Hi everyone! I'm taking a math course in the summer( not for a credit just to learn) and I seriously don't get how to do these questions. Can someone please help.
1) A bubble over a set of tennis courts is semi elliptical in cross section, 20m wide at the ground and 8m high in the center. How high is the bubble at a point 2m in from the outer edge. Answer: 4.8m
2) Halley's comet appears to move around the sun, one focus of its elliptical orbit, every 76 years. The major axis of this orbit is 5270 million km and the eccentricity of the orbit is 0.97, where eccentricity is e=c/a
a) find an equation for the orbit
B) find the min distance btw the comet and the sun(the perigee of the orbit)
Answer: 80.5 million km.

2. Originally Posted by swtaznjackie
Hi everyone! I'm taking a math course in the summer( not for a credit just to learn) and I seriously don't get how to do these questions. Can someone please help.
1) A bubble over a set of tennis courts is semi elliptical in cross section, 20m wide at the ground and 8m high in the center. How high is the bubble at a point 2m in from the outer edge. Answer: 4.8m
The cross section is a semi-circle of radius $\displaystyle 8$m, stretched by a factor of $\displaystyle 2.5$
in the horizontal direction.a point $\displaystyle 2$m from the outer edge corresponds to a
point $\displaystyle 2/2.5$ m from the outer edge of the $\displaystyle 8$ m radius circle, which we may take
to have origin at it's centre and so equation:

$\displaystyle x^2+y^2=64$

and the $\displaystyle x$ coordinate of the point in question id $\displaystyle 8-2/2.5=18/2.5$, so the
height is:

$\displaystyle y=\sqrt{64-(18/2.5)^2}~= 3.49$ m

RonL

3. Originally Posted by swtaznjackie
2) Halley's comet appears to move around the sun, one focus of its elliptical orbit, every 76 years. The major axis of this orbit is 5270 million km and the eccentricity of the orbit is 0.97, where eccentricity is e=c/a
a) find an equation for the orbit
B) find the min distance btw the comet and the sun(the perigee of the orbit)
Answer: 80.5 million km.
a) As $\displaystyle \varepsilon=0.97$ we have $\displaystyle \varepsilon=\sqrt{1-b^2/a^2}$ so $\displaystyle b=a\sqrt{1-\varepsilon^2}\approx 640.58$ km.
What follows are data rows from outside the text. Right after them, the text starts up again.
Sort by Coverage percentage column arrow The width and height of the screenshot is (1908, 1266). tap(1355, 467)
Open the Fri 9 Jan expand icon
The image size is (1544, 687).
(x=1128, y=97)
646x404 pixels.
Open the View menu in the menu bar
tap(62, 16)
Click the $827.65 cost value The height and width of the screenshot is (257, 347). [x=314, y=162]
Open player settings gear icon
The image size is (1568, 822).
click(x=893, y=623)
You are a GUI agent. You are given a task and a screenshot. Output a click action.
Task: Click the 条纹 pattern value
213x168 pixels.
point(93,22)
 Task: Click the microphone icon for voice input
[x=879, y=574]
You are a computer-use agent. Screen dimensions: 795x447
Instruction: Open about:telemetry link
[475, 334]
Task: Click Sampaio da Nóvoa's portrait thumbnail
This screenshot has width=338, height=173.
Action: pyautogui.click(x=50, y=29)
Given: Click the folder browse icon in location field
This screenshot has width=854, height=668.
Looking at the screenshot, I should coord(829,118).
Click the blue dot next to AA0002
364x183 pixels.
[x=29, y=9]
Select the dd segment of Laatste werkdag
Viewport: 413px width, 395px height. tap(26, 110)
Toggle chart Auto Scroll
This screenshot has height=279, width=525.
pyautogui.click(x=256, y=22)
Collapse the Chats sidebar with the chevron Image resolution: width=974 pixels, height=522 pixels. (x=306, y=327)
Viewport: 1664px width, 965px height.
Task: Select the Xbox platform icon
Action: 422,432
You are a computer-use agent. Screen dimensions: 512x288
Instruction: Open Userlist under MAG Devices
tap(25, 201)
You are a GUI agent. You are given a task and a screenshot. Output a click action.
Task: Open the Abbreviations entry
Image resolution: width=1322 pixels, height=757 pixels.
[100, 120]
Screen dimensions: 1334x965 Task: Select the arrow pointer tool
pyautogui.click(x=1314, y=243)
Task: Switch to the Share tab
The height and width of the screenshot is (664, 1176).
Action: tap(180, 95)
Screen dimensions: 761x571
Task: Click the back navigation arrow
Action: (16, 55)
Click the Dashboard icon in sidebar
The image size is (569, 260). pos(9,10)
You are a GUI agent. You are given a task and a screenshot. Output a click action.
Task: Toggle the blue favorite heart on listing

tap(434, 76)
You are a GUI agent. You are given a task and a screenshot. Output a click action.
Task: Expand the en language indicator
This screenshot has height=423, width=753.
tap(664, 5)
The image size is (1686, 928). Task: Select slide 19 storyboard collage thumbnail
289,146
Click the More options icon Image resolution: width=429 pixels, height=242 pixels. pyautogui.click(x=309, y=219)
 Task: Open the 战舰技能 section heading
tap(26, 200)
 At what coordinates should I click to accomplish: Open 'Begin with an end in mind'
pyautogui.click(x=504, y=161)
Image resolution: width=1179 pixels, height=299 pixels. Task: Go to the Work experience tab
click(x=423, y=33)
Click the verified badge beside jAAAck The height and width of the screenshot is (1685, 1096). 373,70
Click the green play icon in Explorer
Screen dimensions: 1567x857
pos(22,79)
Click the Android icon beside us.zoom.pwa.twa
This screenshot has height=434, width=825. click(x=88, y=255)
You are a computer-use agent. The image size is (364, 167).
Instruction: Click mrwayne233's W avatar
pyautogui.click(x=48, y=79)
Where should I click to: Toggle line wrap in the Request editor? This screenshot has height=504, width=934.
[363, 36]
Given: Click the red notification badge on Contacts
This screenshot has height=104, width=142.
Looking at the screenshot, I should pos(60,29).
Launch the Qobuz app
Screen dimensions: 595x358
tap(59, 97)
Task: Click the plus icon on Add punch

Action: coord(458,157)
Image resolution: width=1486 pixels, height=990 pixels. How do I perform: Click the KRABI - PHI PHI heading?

Taking the centre of the ellipse as origin we have:

$\displaystyle \frac{x^2}{2635^2}+\frac{y^2}{640.58^2} = 1$

RonL

4. Originally Posted by swtaznjackie
2) Halley's comet appears to move around the sun, one focus of its elliptical orbit, every 76 years. The major axis of this orbit is 5270 million km and the eccentricity of the orbit is 0.97, where eccentricity is e=c/a
a) find an equation for the orbit
B) find the min distance btw the comet and the sun(the perigee of the orbit)
Answer: 80.5 million km.
b) We also have $\displaystyle \varepsilon=c/a$ where $\displaystyle c$ is the distance of a focus from the centre of the ellipse, so $\displaystyle c=\varepsilon \times a \approx 2555.95$ km, so the perihelion is $\displaystyle a-c=5270/2-2555.95=79.05$ km

RonL

5. Thanks everyone for the help!

6. Originally Posted by swtaznjackie
1) A bubble over a set of tennis courts is semi elliptical in cross section, 20m wide at the ground and 8m high in the center. How high is the bubble at a point 2m in from the outer edge. Answer: 4.8m
A standard form of a hrizontal ellipse is
[(x-h)/a]^2 +[(y-k)/b]^2 = 1
where
a = semi-major axis---->20/2 = 10m here.
b = semi-minor axis----> 8m here.
(h,k) is the center of the ellipse.

Let's put the (h,k) at (0,0), so, the equation of the ellipse is
(x/10)^2 +(y/8)^2 = 1
(x^2)/100 +(y^2)/64 = 1
Clear the fractions,multiply both sides by 100(64),
64x^2 +100y^2 = 100(64) ------------(i)

Now, the point 2m from an end is (10-2) = 8m from the center. Or, the said point is at x=8m. What is the y at x=8?
64(8^2) +100y^2 = 100(64)
100y^2 = 100(64) -64(64)
100y^2 = 64(100-64)
100y^2 = 64(36)
Take the squareroot of both sides,
10y = 8(6)
y = 48/10 = 4.8m --------------answer.